麦茶に少しミネラル豊富な天然塩を加えたり、スポーツドリンクや前回紹介したクエン酸もろみ酢などを補給するようにしてください。
つぎにクーラーとのつきあい方ですが、いまだにクーラーは体に悪いと避ける方がおられます。
一昔前の気温であれば、それも一理ありますが、最近の気温は過酷です。高温による体力の消耗や脱水症状を防ぐためにもクーラーが必要です。
また睡眠不足は熱中症の原因にもなりますので注意してください。
温度調節をやや高めの27−28℃ぐらいにしておけば、冷えすぎる心配もありません。
要は健康生活のためにクーラーを使いこなすことが大切だと思います。
いたずらに怖がるのではなく、どっぷりつかるのでもなく健康維持のために工夫して使ってください。
最後にひとこと、汗をかくのなら歩行が一番です。
健康のために歩くのなら早朝、夕方以降の比較的気温が低く酸素不足にならない時間帯に歩きましょう。
ただし、この時期は無理しすぎないようにしてください。
4 「夏の疲れ解消法』
健康ワンポイントレッスン
(2004年9月上方市民情報に掲載済)
暑い夏もようやく終わり、少し体が楽になったかなぁと思ったら出てくるのが夏の疲れです。
毎年ほっとした頃に出てくるのが特徴です。
そして9月になると些細なことから腰が痛くなったり、寝違いで首が回らなくなる、という方が増える傾向にあります。
これは暑い期間に熱中症と闘いながら、なんとか乗り切ってきた反動かもしれません。
当院では例年この時期、ご本人曰く原因のわからない腰背痛の方が多く来院されます。ついで多いのが同じく原因のわからない頚肩部の痛みの方です。
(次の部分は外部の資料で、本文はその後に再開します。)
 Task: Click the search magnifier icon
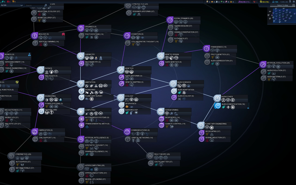tap(46, 6)
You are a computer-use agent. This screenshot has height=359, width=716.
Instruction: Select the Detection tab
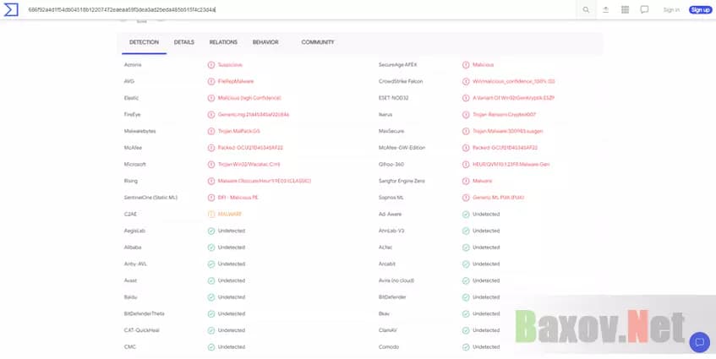pos(144,42)
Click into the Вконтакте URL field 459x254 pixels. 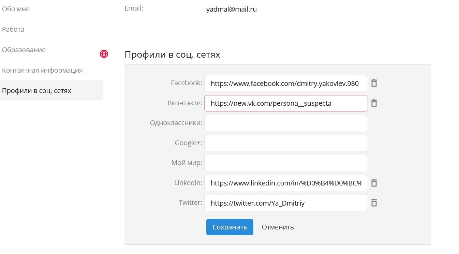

主な症状は関節や筋肉の張りや痛みです。痛むところに個人差はありますが、これらの原因は冷房病をはじめとした夏の疲れだと考えています。
判で押したように毎年同じ症状でこの時期だけ来院される方もいらっしゃいます。
では、これらの夏の疲れからくる諸症状対しての対策をアドバイスします。
まず自分で出来る方法としては入浴があげられます。
特に夏場シャワー中心という方は下半身の冷えが原因で腰痛が出たりします。
思い当たる方はゆっくりと少しぬるめのお風呂に入ってください。半身浴でもオーケーです。
多くのツボが集まっている足や足裏を温める足浴も効果があります。
入浴剤を使うとさらにグッドです。
つぎは水分補給についてです。水分のとりすぎに注意してください。
夏場は積極的に水分補給することは良いことですが、涼しくなってくると、それに合わせて減らしてやる必要があります。
勢いがついたままになっている方は心臓や腎臓の負担になるので注意して下さい。
また食生活では栄養のバランスに気をつけて、タンパク質やビタミンB群、クエン酸など体の回復を促進するものを充分にとってください。
そしてもう一点はおなじみのウォーキングです。暑い時期は熱中症のこともあり、どうしても歩行不足になりがちです。
しかし、そのままいくと慢性の運動不足になってしまいます。
この9月ぐらいから夏休みをしていた方も始動してください。
はじめは体が重いですが、何回かウォーキングすると楽になっていきます。
そんな自助努力はしんどいという方向けにはマッサージが有効です。
ふつのマッサージもそれなりに効きますが、足浴とセットのアロママッサージはお奨めです。
マッサージの効能に加え精油の薬効と植物油の栄養も加わり、とても楽になるからです。
その他の方法では、肩や背中のコリが中心の場合は吸玉治療が即効性があります。疲れて於血が溜まった体を活性化できるからです。
同じく酸欠気味の体で全身に疲れが溜まっていれば高気圧エアー療法が良いでしょう。
1.3気圧の高気圧で体の隅々まで細胞が正常化していきます。
そして多量の酸素をからだの中に入れてやれば楽になるのは想像できますよね。これも即効性がある方法です。
あとは針治療も全身の気の流れを調整することで元気が出ますので好きな方にはよいと思います。